Recent studies have demonstrated that incorporating trainable prompts into pretrained models enables effective incremental learning. However, the application of prompts in incremental object detection (IOD) remains underexplored. Existing prompts pool based approaches assume disjoint class sets across incremental tasks, which are unsuitable for IOD as they overlook the inherent co-occurrence phenomenon in detection images. In co-occurring scenarios, unlabeled objects from previous tasks may appear in current task images, leading to confusion in prompts pool. In this paper, we hold that prompt structures should exhibit adaptive consolidation properties across tasks, with constrained updates to prevent catastrophic forgetting. Motivated by this, we introduce Parameterized Prompts for Incremental Object Detection (PIOD).
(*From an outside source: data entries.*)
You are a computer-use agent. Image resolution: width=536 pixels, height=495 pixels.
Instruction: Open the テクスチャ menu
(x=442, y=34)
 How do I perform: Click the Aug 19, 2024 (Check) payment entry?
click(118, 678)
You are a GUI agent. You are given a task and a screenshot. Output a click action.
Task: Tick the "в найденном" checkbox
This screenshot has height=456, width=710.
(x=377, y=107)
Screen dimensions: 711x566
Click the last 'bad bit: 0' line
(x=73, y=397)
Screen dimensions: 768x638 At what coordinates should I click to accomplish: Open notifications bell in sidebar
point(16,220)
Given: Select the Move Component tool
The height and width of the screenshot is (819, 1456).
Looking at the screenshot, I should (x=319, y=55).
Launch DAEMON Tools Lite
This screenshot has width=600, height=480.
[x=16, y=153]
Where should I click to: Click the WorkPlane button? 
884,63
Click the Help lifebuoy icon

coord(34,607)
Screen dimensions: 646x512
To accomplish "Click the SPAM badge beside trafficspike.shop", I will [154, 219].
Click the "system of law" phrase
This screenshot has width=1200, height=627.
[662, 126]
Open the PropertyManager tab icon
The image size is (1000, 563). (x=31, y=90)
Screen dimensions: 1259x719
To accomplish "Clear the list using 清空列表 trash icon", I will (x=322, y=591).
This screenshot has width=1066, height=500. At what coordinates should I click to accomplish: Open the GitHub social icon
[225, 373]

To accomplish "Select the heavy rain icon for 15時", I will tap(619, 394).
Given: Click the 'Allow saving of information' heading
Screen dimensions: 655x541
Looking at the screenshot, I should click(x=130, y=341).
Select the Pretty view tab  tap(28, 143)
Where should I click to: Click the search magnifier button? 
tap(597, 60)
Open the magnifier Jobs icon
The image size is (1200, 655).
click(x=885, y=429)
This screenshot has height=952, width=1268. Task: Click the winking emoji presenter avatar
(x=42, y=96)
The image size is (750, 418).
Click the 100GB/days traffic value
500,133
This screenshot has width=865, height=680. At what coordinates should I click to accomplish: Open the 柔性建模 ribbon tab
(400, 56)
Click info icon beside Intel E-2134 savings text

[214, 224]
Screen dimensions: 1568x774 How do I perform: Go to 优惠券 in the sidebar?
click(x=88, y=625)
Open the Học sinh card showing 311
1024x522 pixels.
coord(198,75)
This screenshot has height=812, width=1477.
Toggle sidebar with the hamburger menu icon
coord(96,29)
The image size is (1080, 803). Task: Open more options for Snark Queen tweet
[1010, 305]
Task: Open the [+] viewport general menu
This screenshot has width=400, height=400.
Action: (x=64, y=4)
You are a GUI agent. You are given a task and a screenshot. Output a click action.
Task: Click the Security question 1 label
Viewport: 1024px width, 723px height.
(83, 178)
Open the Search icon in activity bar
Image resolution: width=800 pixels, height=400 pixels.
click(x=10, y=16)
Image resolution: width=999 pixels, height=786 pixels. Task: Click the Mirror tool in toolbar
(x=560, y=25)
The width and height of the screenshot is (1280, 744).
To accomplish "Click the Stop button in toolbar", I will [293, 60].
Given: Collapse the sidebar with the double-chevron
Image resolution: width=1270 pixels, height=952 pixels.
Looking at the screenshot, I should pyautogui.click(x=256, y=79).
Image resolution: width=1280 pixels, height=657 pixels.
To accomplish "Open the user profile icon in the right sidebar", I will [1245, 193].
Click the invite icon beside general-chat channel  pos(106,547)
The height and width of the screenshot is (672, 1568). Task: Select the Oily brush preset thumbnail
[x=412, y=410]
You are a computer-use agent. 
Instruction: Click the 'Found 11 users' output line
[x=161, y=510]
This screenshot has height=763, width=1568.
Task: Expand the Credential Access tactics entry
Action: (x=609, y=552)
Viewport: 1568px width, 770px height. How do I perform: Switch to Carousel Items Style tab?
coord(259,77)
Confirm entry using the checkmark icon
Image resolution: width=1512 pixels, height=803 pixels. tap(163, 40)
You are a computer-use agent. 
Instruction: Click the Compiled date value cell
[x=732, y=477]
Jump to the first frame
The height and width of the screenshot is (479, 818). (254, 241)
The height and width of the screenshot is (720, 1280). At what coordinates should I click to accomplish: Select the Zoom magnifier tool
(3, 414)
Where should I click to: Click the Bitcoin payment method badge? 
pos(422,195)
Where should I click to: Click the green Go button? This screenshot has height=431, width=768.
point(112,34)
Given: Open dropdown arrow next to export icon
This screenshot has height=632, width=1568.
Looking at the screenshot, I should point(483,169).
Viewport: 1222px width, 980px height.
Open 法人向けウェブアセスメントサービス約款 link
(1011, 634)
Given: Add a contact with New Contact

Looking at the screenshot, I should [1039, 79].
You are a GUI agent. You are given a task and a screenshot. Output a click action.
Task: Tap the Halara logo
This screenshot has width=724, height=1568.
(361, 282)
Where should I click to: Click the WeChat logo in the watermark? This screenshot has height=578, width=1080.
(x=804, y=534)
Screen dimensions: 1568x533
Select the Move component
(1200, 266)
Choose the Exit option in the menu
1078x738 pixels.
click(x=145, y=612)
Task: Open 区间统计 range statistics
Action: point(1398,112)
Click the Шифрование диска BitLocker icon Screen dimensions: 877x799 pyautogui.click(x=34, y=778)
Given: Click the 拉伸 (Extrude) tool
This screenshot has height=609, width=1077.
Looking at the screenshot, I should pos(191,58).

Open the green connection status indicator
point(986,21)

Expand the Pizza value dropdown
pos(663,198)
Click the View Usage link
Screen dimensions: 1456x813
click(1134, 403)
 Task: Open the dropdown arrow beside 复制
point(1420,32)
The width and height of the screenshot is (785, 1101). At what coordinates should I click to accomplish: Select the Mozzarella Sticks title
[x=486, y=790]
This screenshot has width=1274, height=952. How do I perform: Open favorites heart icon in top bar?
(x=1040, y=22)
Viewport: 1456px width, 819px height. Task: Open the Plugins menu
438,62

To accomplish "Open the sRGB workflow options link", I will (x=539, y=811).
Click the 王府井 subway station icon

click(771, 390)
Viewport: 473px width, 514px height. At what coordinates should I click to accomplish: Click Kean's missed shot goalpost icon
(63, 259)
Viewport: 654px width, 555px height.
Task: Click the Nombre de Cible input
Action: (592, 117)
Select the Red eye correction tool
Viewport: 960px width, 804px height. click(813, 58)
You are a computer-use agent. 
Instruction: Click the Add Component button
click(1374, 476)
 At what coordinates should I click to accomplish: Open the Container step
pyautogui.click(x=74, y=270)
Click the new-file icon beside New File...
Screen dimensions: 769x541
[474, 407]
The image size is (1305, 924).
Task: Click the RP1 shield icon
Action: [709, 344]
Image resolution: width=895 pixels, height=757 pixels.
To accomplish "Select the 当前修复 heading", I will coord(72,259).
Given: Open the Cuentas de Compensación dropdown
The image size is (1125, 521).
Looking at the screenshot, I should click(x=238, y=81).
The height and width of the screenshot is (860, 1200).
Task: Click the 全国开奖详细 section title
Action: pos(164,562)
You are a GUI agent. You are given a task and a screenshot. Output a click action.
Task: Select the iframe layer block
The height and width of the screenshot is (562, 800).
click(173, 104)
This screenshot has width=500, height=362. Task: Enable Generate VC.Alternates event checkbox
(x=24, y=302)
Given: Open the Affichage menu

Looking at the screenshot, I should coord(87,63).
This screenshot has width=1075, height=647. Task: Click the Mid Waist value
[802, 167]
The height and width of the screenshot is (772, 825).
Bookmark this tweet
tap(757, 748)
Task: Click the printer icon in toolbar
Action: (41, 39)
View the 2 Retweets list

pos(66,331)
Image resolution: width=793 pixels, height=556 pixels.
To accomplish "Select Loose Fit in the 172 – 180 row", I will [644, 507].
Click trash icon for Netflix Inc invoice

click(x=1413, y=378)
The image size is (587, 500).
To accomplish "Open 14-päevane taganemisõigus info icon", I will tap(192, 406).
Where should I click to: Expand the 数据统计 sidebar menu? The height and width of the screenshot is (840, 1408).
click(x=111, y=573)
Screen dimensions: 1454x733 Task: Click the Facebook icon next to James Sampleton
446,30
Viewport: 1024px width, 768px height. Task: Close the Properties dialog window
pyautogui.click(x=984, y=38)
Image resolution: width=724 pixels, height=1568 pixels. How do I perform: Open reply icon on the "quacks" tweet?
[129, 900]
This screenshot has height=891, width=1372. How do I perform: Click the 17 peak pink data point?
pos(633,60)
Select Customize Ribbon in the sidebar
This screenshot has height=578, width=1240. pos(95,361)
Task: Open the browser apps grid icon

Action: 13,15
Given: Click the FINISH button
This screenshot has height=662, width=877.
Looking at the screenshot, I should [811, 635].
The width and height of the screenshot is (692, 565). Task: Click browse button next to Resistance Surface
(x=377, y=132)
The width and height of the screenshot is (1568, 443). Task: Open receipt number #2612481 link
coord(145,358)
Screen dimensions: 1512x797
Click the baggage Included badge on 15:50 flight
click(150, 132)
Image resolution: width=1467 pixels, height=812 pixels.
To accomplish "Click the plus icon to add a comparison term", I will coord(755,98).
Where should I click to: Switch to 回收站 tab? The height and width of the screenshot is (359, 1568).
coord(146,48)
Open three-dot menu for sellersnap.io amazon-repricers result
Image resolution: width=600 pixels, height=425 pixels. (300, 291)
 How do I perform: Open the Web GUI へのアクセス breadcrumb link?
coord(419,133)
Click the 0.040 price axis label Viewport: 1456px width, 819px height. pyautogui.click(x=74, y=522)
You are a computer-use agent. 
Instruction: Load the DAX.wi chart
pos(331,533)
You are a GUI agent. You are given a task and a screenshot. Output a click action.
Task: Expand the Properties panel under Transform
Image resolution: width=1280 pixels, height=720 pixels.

Leveraging neural networks global evolution properties, PIOD employs networks as the parameterized prompts to adaptively consolidate knowledge across tasks. To constrain prompts structure updates, PIOD further engages a parameterized prompts fusion strategy. Extensive experiments on PASCAL VOC2007 and MS COCO datasets demonstrate that PIOD's effectiveness in IOD and achieves the state-of-the-art performance among existing baselines.

Paper Structure

This paper contains 25 sections, 9 equations, 5 figures, 8 tables, 1 algorithm.

Figures (5)

  • Figure 1: Heatmap showing similarity weights between objects and task-specific prompts after four incremental learning steps. Gray indicates irrelevance, red indicates positive correlation, and blue indicates negative correlation. Due to the co-occurrence phenomenon, task 1 objects exhibit high similarity not only with their corresponding task prompt but also with prompts from other tasks.
  • Figure 2: The overall framework of P$^2$IOD. To address the issue of prompt pool confusion, P$^2$IOD redesigns the prompt pool as a parameterized prompt structure consisting of multi-layer perceptron (MLP) bottlenecks. P$^2$IOD introduces independent parameterized prompts at each decoder layer to ensure the diversity of prompts. To further alleviate the problem of catastrophic forgetting, P$^2$IOD proposes a parameterized prompt fusion mechanism, which adds an additional fusion process after each incremental training process to better preserve task information.
  • Figure 3: Visualized comparison between P$^2$IOD and MD-DETR. MD-DETR exhibits more false positives and a faster decline in the positive target’s confidence than P$^2$IOD, indicating the impact of prompts pool confusion.
  • Figure 4: Average Precision ($A{P_{50}}$, %) and parameters (M) on different hidden layer dimensions in the parameterized prompt structure on PASCAL VOC2007 under the 5+5+5+5 setting.
  • Figure 5: Distribution similarity of prompts across different decoder layers in MD-DETR and P$^2$IOD. A larger A-MMD value indicates a more significant prompt diversity.